Do you know what today is?  If you live in Pennsylvania, you have the day off from work today and your mail won’t be delivered.  Flag Day is a legal holiday in only the Keystone State and, at least for today, don’t we all wish we lived there?

What do we know about the American flag?  We all remember that Betsy Ross sewed the first American flag, but she didn’t get credit for it until 1776, almost 40 years after her death.  The colors were intentionally chosen:  red for valor, white for purity, and blue for justice.

Many Americans are now celebrating Flag Day year-round.  For proof, just check out all the paraphernalia online imprinted with the Stars and Stripes:  hats, towels, bumper stickers, household goods.  Recently, a teen in Omaha made headlines when we created a flag using more than 680,000 plastic red, white and blue bricks.

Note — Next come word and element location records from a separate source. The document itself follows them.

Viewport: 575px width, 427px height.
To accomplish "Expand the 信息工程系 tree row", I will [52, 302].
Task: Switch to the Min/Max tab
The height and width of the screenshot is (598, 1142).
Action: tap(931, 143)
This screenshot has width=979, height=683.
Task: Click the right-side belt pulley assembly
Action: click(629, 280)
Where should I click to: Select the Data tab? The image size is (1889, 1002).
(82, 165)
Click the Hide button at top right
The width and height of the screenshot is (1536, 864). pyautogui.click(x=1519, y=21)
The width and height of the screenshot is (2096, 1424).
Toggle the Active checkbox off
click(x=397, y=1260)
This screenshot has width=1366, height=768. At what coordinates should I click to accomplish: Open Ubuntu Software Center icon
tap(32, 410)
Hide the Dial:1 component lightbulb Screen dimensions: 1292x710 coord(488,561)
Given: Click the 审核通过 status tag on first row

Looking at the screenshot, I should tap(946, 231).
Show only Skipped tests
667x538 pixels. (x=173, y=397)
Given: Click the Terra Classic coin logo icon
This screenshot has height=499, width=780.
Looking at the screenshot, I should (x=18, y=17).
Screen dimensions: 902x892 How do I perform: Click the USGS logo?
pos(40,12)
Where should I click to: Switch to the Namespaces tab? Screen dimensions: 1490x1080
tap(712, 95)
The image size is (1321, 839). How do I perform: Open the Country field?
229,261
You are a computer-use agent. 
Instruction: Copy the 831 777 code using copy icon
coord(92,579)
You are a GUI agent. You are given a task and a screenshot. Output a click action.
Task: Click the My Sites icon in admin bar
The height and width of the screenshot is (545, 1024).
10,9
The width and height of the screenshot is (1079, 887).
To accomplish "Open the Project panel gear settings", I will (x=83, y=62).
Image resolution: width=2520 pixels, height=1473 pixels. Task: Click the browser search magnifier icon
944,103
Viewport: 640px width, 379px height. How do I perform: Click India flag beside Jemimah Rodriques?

Time magazine states that this hasn’t always been the case.  Most Americans used to see the flag as little more than a marker for government buildings and military installations.  After the United States approved its flag design in 1777, it took nearly a century for civilians to get excited about the idea.

When the Civil War began in 1861, the flag suddenly gained a new level of importance.  Marc Leepson, author of Flag:  An American Biography, states:  “It has been said that when the flag came down in Fort Sumter, it went up everywhere in the north–almost like magic.”  When the war ended, the flag became a symbol of the effort to reconcile both sides.

With advances in printing and mass production, the flag began appearing on national products and advertisements.  The support for the Stars and Stripes was bolstered by the 1931 selection of “The Star Spangled Banner” as the national anthem and the 1970s adoption of the flag lapel pin by politicians.